■ **Action item**:
Your job is to copy the lines from the material that include "computer".

=== Records shown ===

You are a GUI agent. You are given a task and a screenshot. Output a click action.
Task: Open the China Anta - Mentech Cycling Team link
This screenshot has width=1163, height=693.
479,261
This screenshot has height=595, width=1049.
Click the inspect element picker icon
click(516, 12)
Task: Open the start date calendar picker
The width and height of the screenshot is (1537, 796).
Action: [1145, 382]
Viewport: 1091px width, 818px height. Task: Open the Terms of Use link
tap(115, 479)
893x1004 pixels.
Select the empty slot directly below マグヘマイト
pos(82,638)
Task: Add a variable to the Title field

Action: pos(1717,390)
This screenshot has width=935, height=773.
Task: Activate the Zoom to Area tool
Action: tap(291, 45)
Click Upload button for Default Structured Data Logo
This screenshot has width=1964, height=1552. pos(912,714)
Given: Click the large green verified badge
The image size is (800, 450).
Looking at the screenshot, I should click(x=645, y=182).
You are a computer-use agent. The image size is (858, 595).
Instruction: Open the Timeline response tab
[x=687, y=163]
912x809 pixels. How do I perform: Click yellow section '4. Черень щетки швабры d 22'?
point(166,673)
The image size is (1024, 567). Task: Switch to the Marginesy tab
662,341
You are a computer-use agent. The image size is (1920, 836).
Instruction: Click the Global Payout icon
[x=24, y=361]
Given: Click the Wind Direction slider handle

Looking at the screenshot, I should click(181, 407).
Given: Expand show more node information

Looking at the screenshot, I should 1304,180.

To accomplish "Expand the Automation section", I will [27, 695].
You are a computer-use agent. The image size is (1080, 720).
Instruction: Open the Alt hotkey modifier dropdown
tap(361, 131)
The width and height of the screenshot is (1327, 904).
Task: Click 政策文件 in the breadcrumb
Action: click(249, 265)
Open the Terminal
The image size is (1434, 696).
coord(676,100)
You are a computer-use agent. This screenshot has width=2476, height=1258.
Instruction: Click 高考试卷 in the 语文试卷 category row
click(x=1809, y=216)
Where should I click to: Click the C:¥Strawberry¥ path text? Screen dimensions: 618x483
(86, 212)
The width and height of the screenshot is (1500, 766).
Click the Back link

===

■ **Response below**:
You are a computer-use agent. The image size is (858, 595).
You are a computer-use agent. The image size is (1920, 836).
You are a computer-use agent. The image size is (1080, 720).
You are a computer-use agent. This screenshot has width=2476, height=1258.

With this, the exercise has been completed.